Les choses se seraient mieux passées si les gouvernements successifs avaient réussi à dynamiser l'économie de notre pays et à réduire le chômage. Mais apparemment, ce n'est pas leur spécialité et, bien au contraire, dans le domaine de la vigne et du vin, ils se sont acharnés sur fond d'idéologie anti-alcoolique à condamner irrémédiablement aux friches au moins un tiers du vignoble français et cela à très court terme.
Bientôt, ces dégâts, dans cette partie de l'agriculture exceptionnellement prospère, assurant autant d'emplois que l'industrie automobile et l'aéronautique réunie et ramenant des milliards de devises, laisseront un vignoble français éventré, paupérisé et subventionné de tous bords.
De plus la mort de chaque vigneron entraînera sept autres corps de métier dans sa chute.
Quelles seront les régions viticoles, incrédules, abattues et aigries qui passeront à la révolte ? Et dans quel but dans ce monde chahuté et incertain de partout ?
Pour l'Alsace, la situation du marché est encore fort enviable.
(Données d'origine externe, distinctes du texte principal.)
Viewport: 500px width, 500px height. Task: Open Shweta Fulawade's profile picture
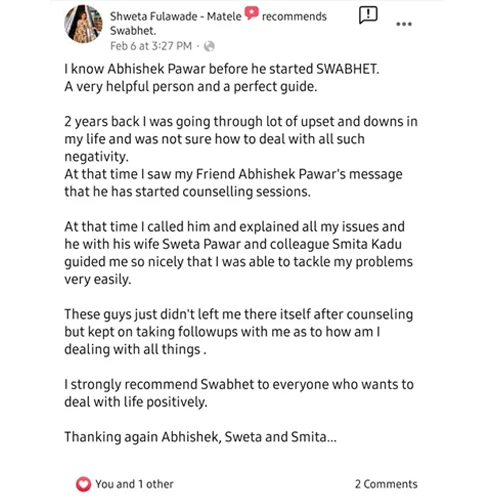[83, 24]
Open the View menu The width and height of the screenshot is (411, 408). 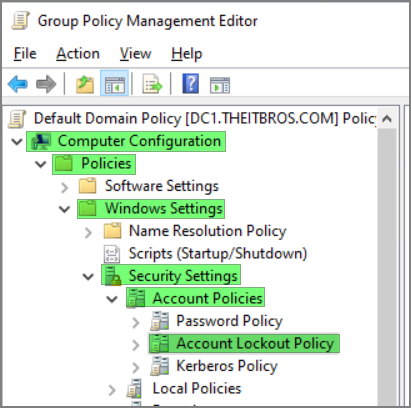[135, 53]
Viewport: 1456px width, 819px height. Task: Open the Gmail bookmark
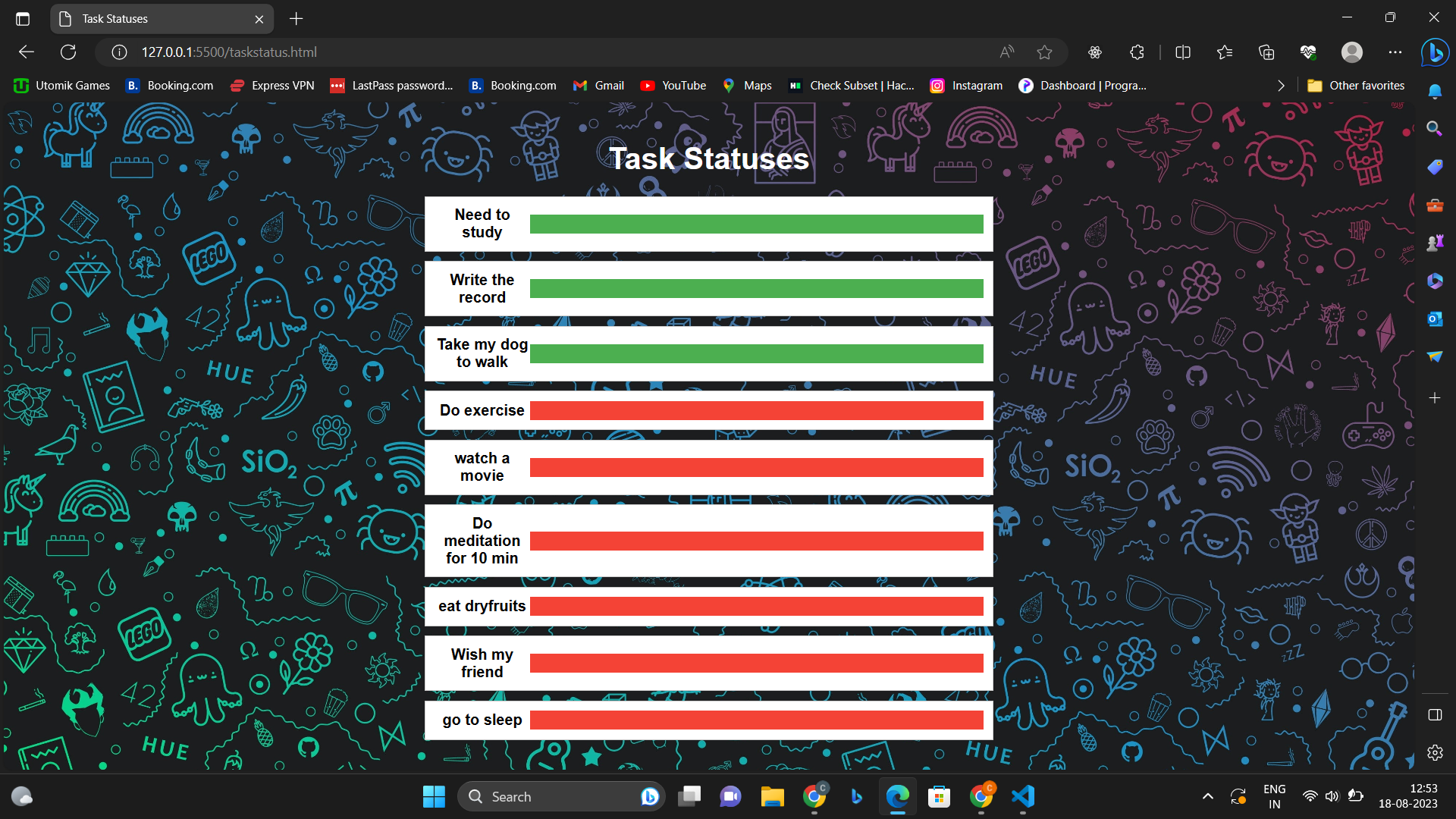(598, 85)
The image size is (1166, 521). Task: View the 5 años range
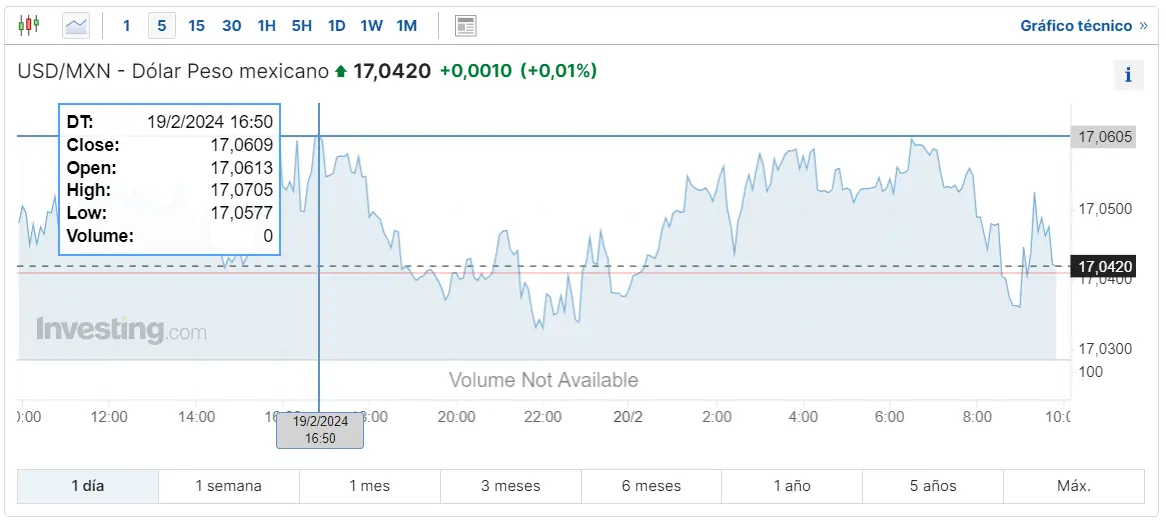(933, 486)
L'originalité, le fruité, les cépages du vin d'Alsace résistent plutôt bien à la concurrence des vins étrangers. Cela n'empêche pas les Alsaciens de sentir la pression de cette affolante et galopante surproduction mondiale des vins de l'ordre de 25% venant de pays où les règles de production sont quasiment inexistantes et les frais de production sans comparaison aux nôtres.
Et pourtant, nous exerçons un métier merveilleux qui fait rêver beaucoup de personnes et surtout ces 20% de Français (et de plus en plus les étrangers) qui boivent encore régulièrement du vin. Aussi, je suis toujours ému quand j'accueille pour les vendanges du week-end ces oenophiles et ces gastronomes de toute l'Europe sinon du Monde entier, souriants et heureux, qui viennent s'immerger quelques heures dans la belle nature de la Vallée Noble et dans la pratique de la récolte avec la sélection des raisins et les tries des grappes atteintes de pourriture noble.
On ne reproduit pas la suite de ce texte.